So what is the empirical evidence? Well, it has been shown that if people deliberately choose to direct their spatial attention to a particular location in one sensory modality, their endogenous attention in the other modalities will tend to follow to the same location, albeit at a somewhat reduced level (that is, the attentional benefits will be smaller; see Driver and Spence, 2004, for a review). So, for example, if participants are instructed to attend to their left hand because a tactile target is more likely to be presented there (than from the other hand), visual targets will also be responded to preferentially when they are presented by the left hand (than by the other hand). Evidence in support of the ‘separate-but-linked’ hypothesis of crossmodal links in endogenous spatial attention comes from the results of studies showing that although they find it difficult, people can nevertheless still direct their attention in different directions in different modalities at the same time (albeit with reduced efficiency). So, for example, under the appropriate experimental conditions, people can preferentially process visual stimuli presented by their left hand while simultaneously showing a small but significant attentional benefit when responding to tactile stimuli presented to their right hand.
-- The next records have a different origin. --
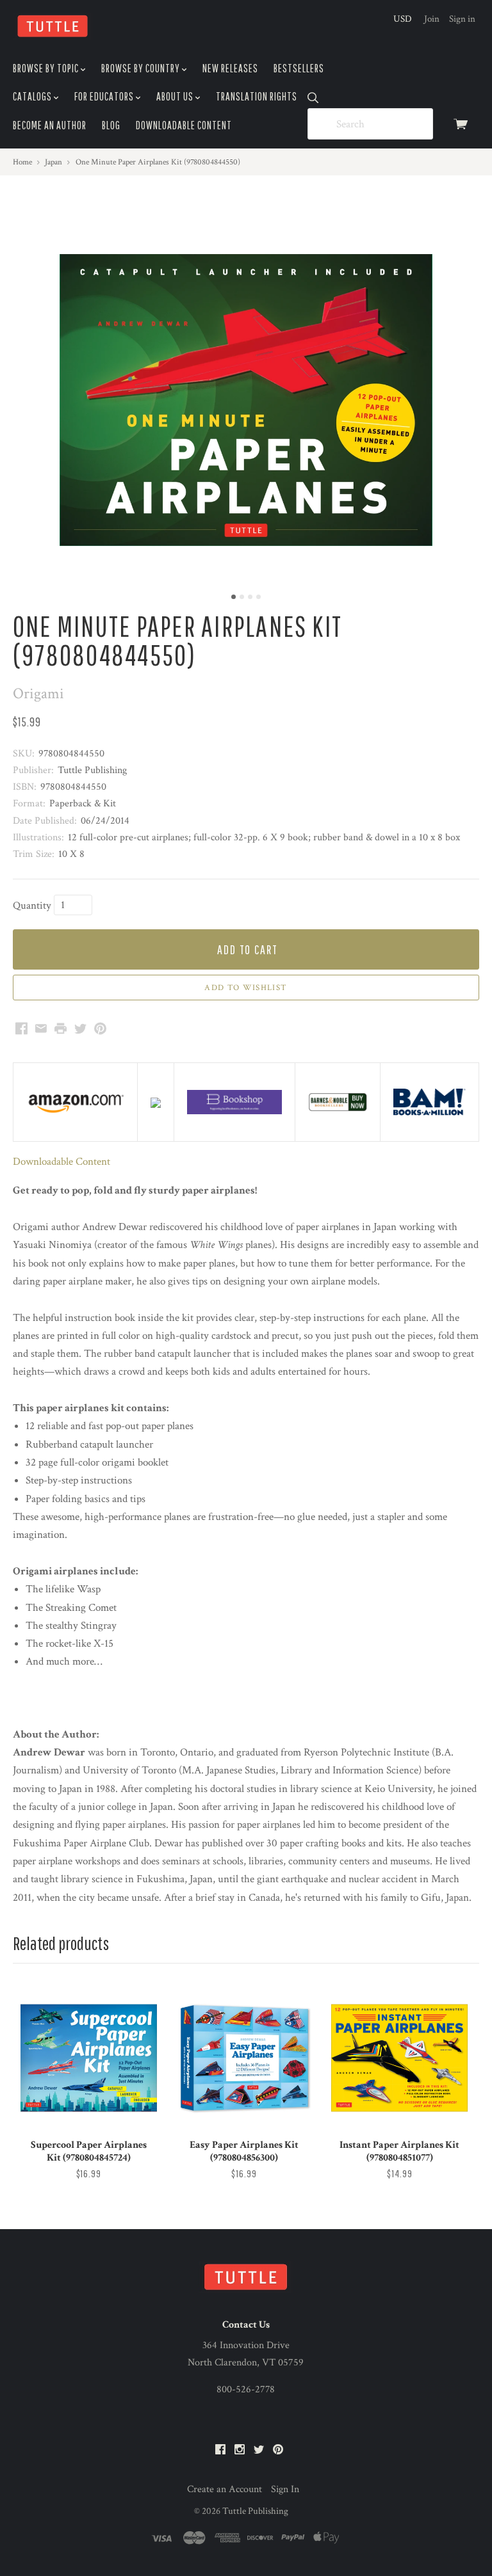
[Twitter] (259, 2450)
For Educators (105, 96)
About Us (175, 96)
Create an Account (224, 2489)
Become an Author (49, 125)
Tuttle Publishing (255, 2511)
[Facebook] (220, 2450)
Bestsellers (299, 68)
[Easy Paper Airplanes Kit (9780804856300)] (244, 2057)
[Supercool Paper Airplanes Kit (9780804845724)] (88, 2057)
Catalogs (33, 96)
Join (431, 19)
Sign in (462, 19)
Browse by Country (141, 68)
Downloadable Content (184, 125)
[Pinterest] (278, 2450)
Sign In (285, 2489)
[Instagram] (239, 2450)
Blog (111, 125)
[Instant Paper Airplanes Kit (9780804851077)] (399, 2057)
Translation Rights (256, 96)
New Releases (230, 68)
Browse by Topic (47, 68)
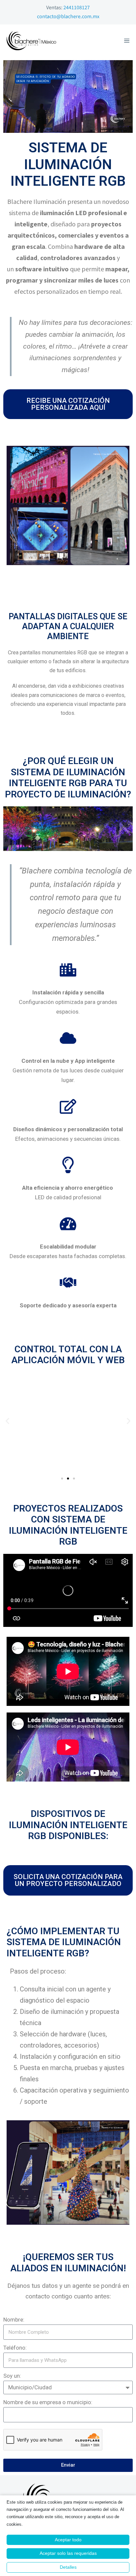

Such results are inconsistent with both the modality-specific and supramodal accounts of crossmodal spatial attention, and hence have been taken to provide support for one of the hybrid models, such as the separate-but-linked account (see also Chambers et al., 2004, 2007; Driver and Spence, 2004; Kida et al., 2007).

Crossmodal links in exogenous spatial attention

But what of the crossmodal links that constrain the deployment of exogenous spatial attention? In a typical exogenous orienting study, a spatially-nonpredictive cue is presented shortly before (typically within 300 ms) a target appears on either the same or opposite side. The target may either be presented in the same or different sensory modality as the cue. Importantly, however, the target is just as likely to be presented on the same, as on the opposite, side as the cue. Even though participants are often explicitly instructed to try and ignore the cue as much as possible (since it provides no useful information with regard to the likely target location), the results of innumerable studies have now shown that participants typically cannot ignore the cue (even after 1000’s of trials). Instead, they tend to respond more rapidly (and/or accurately) to targets presented at the cued, as opposed to the uncued location, at least when the target is presented within a few hundred milliseconds of the cue. These crossmodal attention effects have been shown to occur even under conditions where the modality of the cue is completely irrelevant to the participant’s task (i.e., when auditory cues are presented prior to participants performing an unimodal visual task; see Spence, 2001). Recent studies of exogenous crossmodal spatial attention demonstrate that perceptual sensitivity is also enhanced at the cued location (McDonald et al., 2000). What is more, people tend to become aware of stimuli presented at the cued location sooner than when the same stimuli are presented elsewhere, a phenomenon known as ‘prior entry’ (McDonald et al., 2005; Spence, in press a).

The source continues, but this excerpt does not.